Vous connaissez certainement Alexandre Jardin. Pour ses nombreux livres (Fanfan, Le Zubial, L’île des gauchers, Quinze ans après…) ou pour son association Lire et faire lire, dont les bénévoles retraités consacrent leur énergie à transmettre le goût de la lecture aux tout jeunes enfants.
Il a publié son premier roman à 20 ans et tous ses premiers livres ont été marqués par une légèreté, voire une superficialité, qui ne m’a jamais convaincue. Ses histoires d’amour flamboyantes ou romanesques me laissaient une impression de vide. Trop lisses malgré les rebondissements pour se faire une place dans ma mémoire.
Bref, je n’ai jamais été spécialement fan d’Alexandre Jardin…
Et puis, récemment, j’ai lu Des gens très bien. Ce livre a déjà plusieurs années puisqu’il est sorti en 2011, mais il m’a fallu du temps pour me laisser tenter à nouveau de goûter à cet auteur. Pourtant, tout de suite, j’avais été intéressée.
Un petit-fils qui s’interroge sur les activités de son grand-père pendant la Seconde guerre mondiale, qui raconte par quelles étapes il a dû passer pour tenter de reconstituer et de comprendre ce qui pouvait l’être… Cela ne pouvait que titiller la curiosité de la biographe !
Le grand-père en question étant Jean Jardin, chef de cabinet du Président Laval aux heures les plus noires du gouvernement de Vichy, la question centrale du livre est : savait-il où les Juifs étaient emmenés ? Jusqu’à quel point est-il responsable de l’organisation de la rafle du Vél d’Hiv ?
En arrière-plan, cette question aussi terrible qu’effrayante : comment des gens comme Jean (des gens très bien sous tous rapports, intelligents et cultivés) ont-ils pu à l’époque se laisser entraîner dans le système de la solution finale ?
Alexandre Jardin n’écrit pas là un livre historique. Même s’il a pour objectif d’être le plus vrai possible, il écrit avant tout une histoire familiale. Évoque un héritage particulièrement lourd à porter. Et pour la première fois j’ai trouvé de la profondeur dans ses mots. Pour la première fois, j’ai vraiment aimé l’un de ses livres.

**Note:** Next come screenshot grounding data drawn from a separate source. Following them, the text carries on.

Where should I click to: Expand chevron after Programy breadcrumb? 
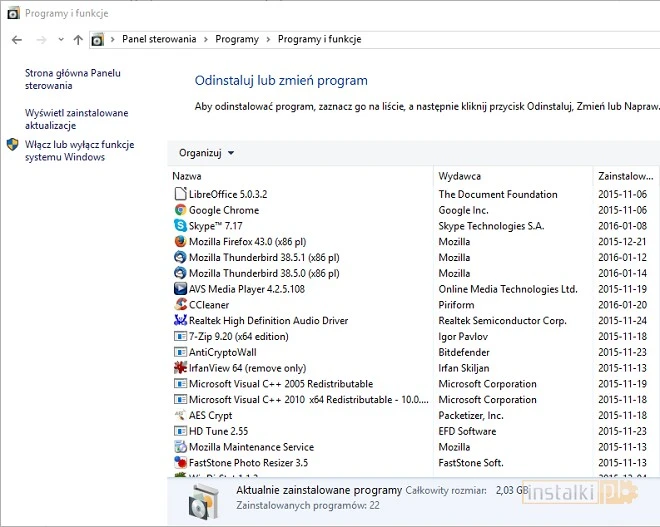coord(268,40)
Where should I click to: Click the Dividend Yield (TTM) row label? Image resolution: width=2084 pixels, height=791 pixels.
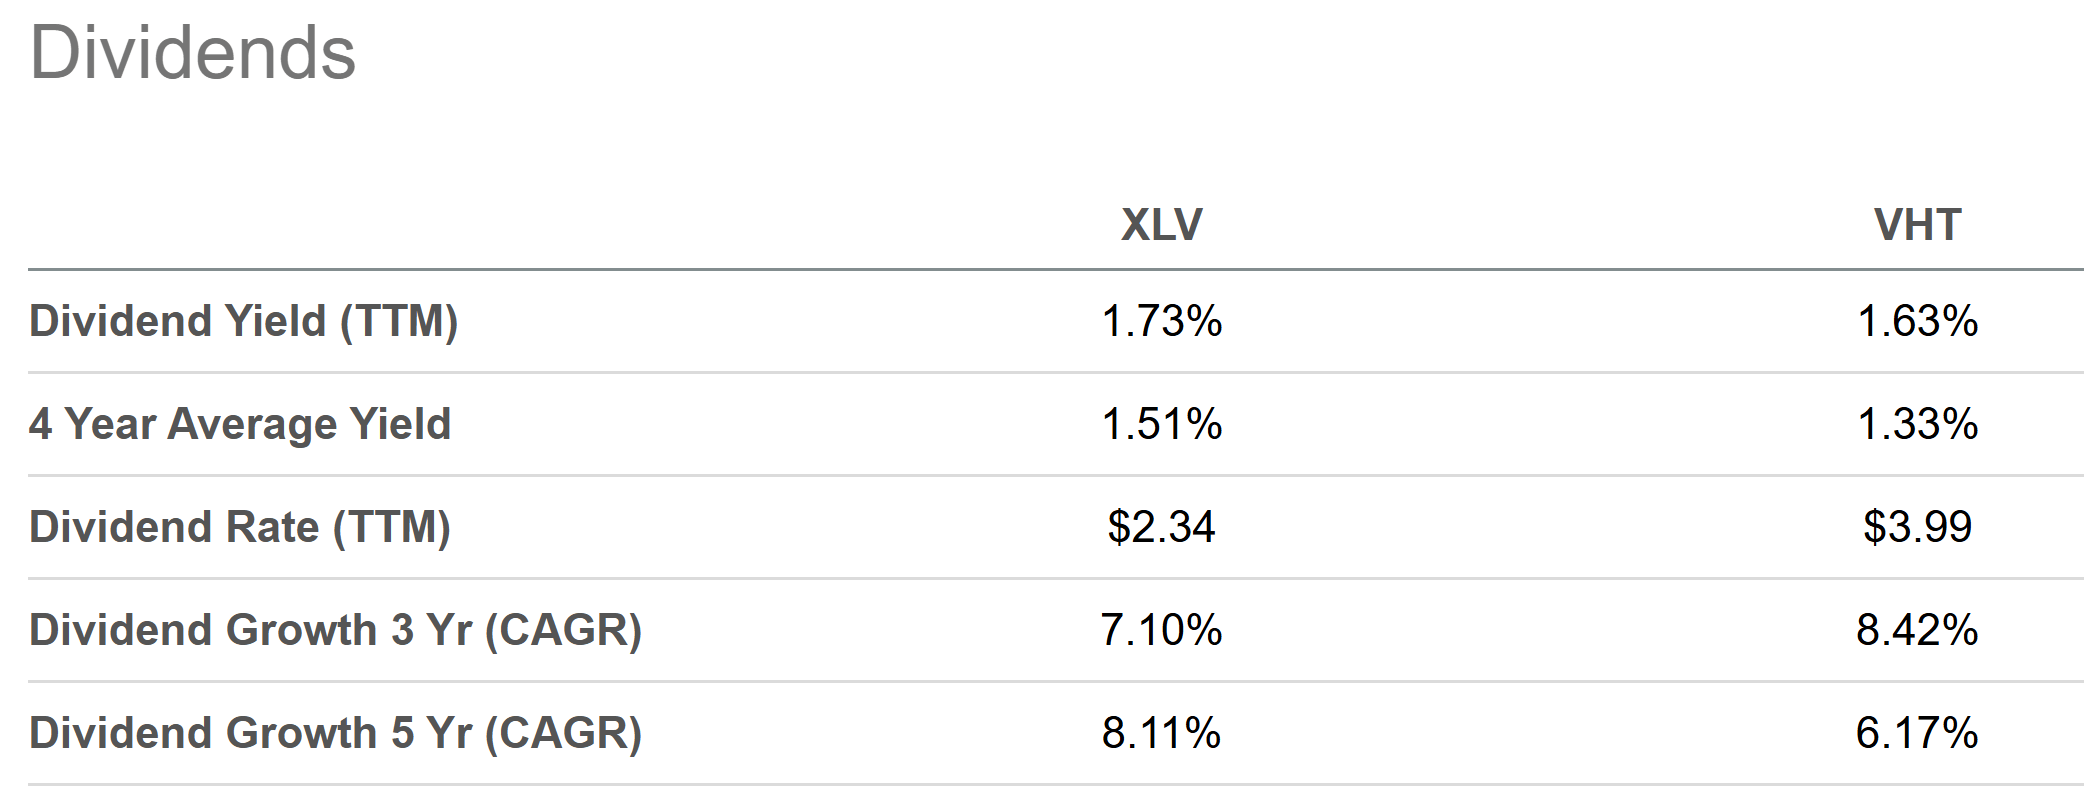point(243,321)
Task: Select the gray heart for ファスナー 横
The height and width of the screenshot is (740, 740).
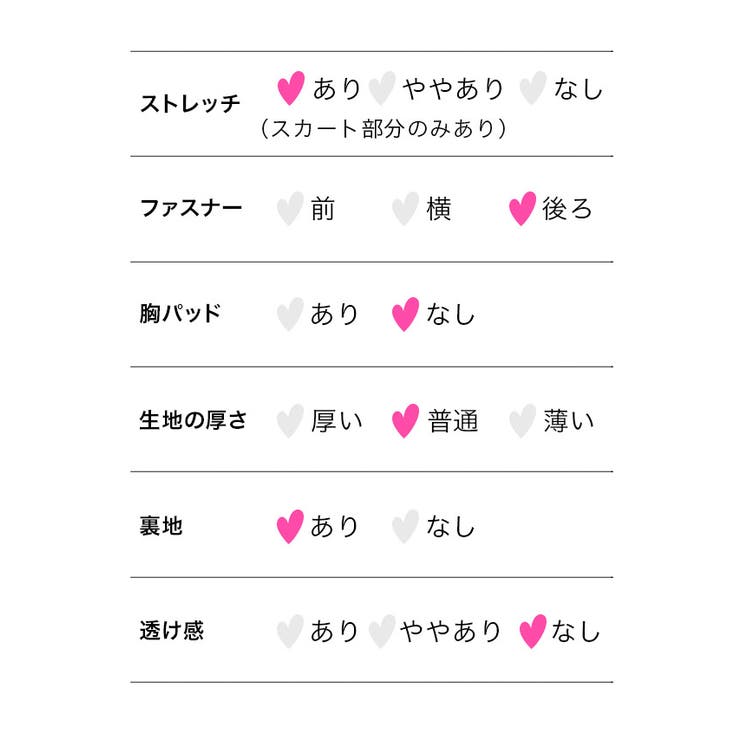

J’ai aussi compris pourquoi il avait eu tellement besoin, avant de pouvoir écrire Des gens très bien, de s’enivrer de légèreté.
Alors, en refermant ces pages, je n’ai pas pu m’empêcher de me poser la question suivante : et si le Nain Jaune (comme était surnommé Jean Jardin) avait écrit son histoire ?
Nul ne peut dire comment son petit-fils l’aurait lue et comprise, mais une chose est certaine : elle aurait eu pour lui une valeur inestimable. Et il lui aurait été reconnaissant d’avoir dit sa vérité.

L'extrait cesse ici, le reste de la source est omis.